Problem to work on - Render the lines of the items below as a numbered list, omitting blank lines and the pictures.
··········
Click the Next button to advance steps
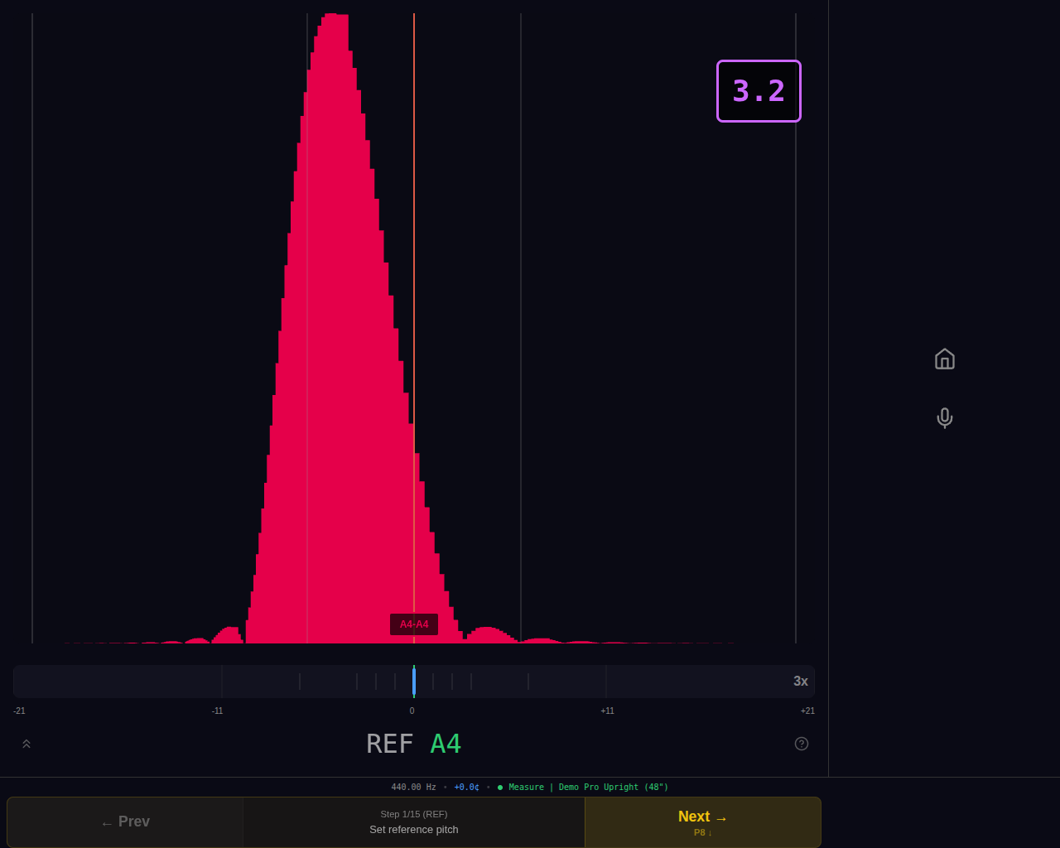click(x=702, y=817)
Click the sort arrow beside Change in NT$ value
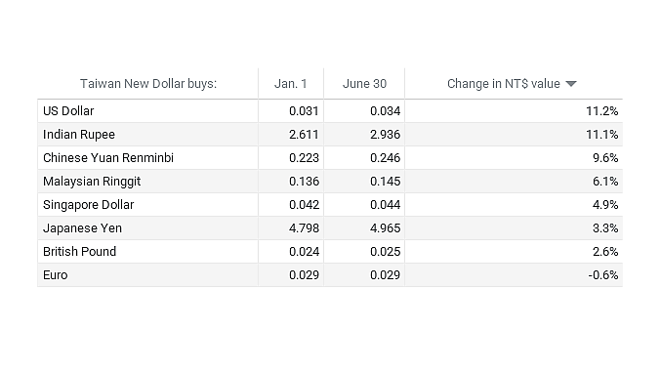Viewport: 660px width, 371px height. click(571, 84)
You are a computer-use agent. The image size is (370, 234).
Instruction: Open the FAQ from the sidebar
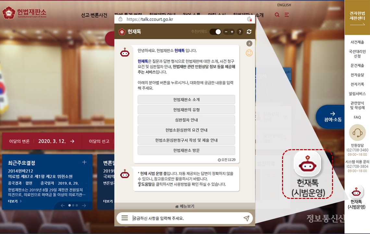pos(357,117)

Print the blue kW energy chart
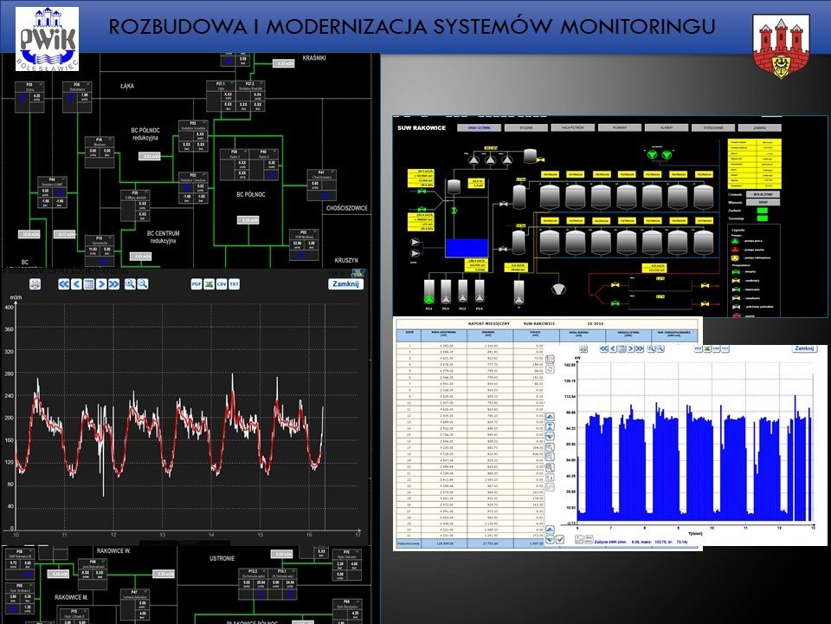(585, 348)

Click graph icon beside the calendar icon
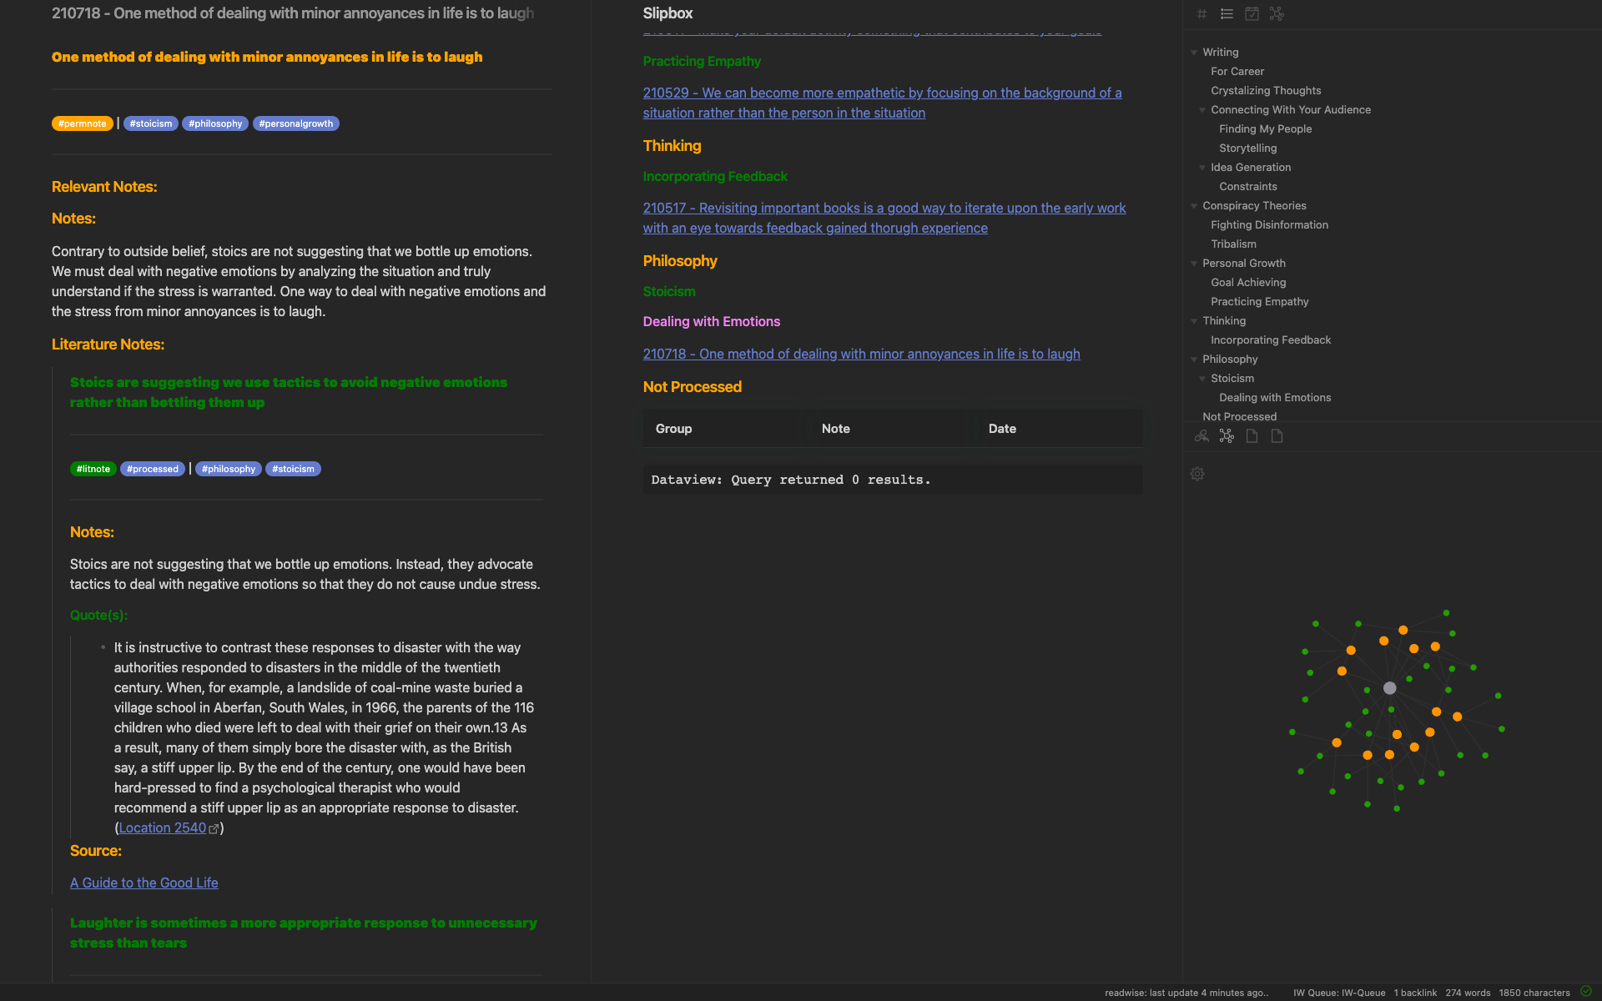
··········
The response -
1. Click the Next button to advance steps
2. click(x=702, y=817)
3. Click the sort arrow beside Change in NT$ value
4. Viewport: 660px width, 371px height. click(571, 84)
5. You are a computer-use agent. The image size is (370, 234).
6. Instruction: Open the FAQ from the sidebar
7. pos(357,117)
8. Print the blue kW energy chart
9. (585, 348)
10. Click graph icon beside the calendar icon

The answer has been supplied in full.